**TO-DO ITEM:** Switch "screenshot" to "screen capture" in everything from the line containing "At what (x,y)" down to the end of the records, keeping all else the same. Return only those lines and leave the pictures out.

**DATA EXTRACTS:**
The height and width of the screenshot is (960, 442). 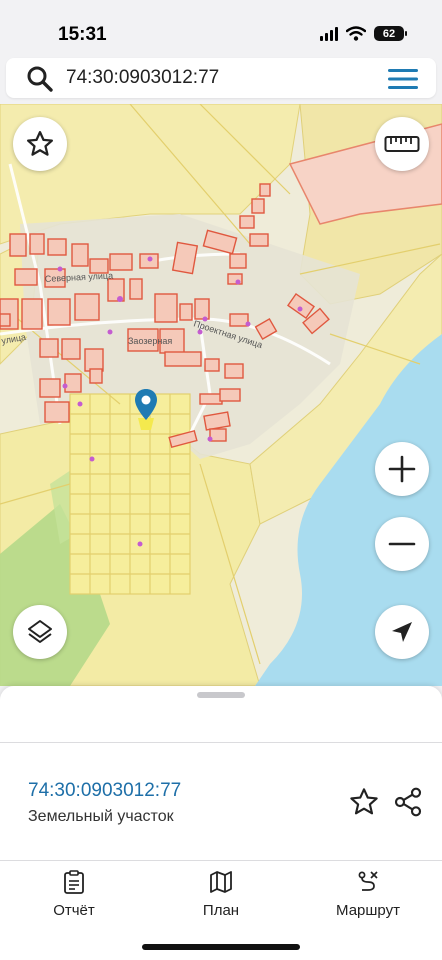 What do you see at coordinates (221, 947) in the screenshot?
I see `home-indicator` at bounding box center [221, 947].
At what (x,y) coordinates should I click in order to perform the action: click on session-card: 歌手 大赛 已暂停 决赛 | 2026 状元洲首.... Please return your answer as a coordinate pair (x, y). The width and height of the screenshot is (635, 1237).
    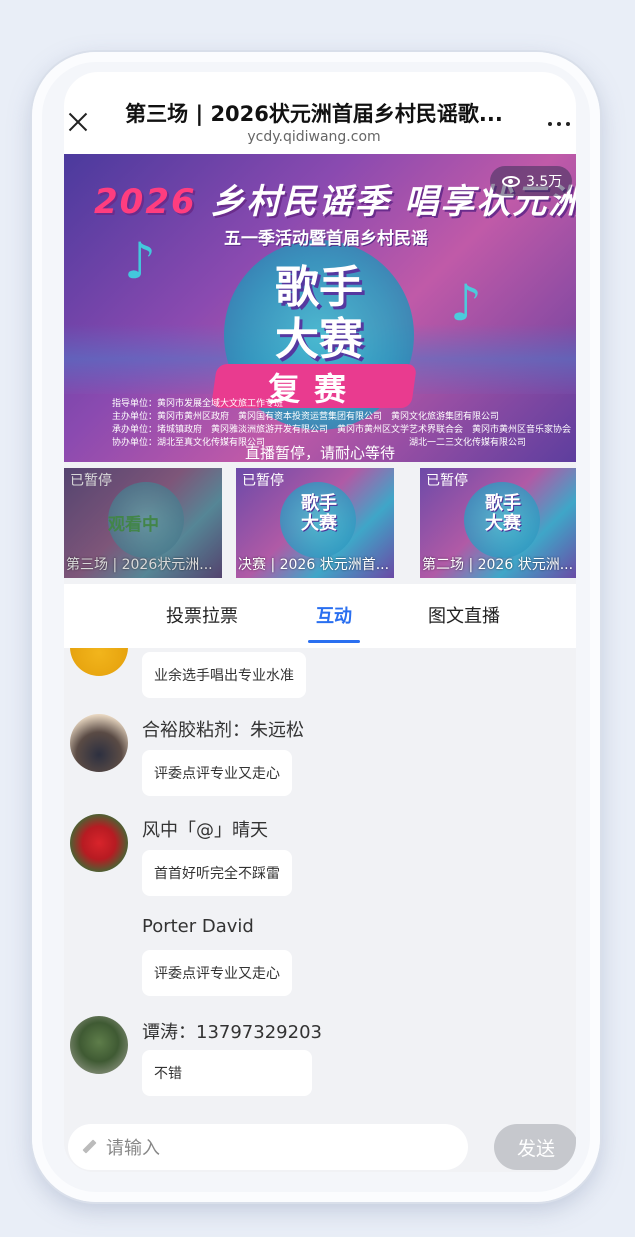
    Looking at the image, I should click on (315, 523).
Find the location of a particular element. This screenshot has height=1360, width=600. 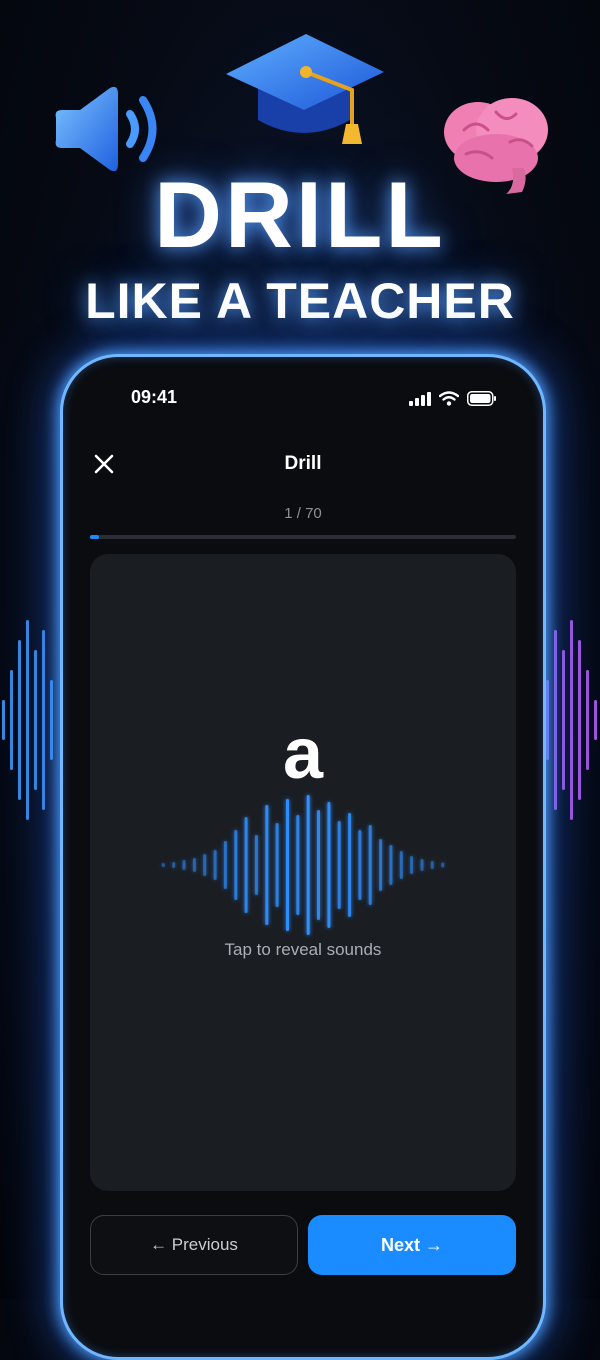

**EXERCISE ANSWER:**
At what (x,y) coordinates should I click in order to perform the action: click on session-card: 歌手 大赛 已暂停 决赛 | 2026 状元洲首.... Please return your answer as a coordinate pair (x, y). The width and height of the screen capture is (635, 1237).
    Looking at the image, I should click on (315, 523).
Find the location of a particular element. This screen capture has height=1360, width=600. 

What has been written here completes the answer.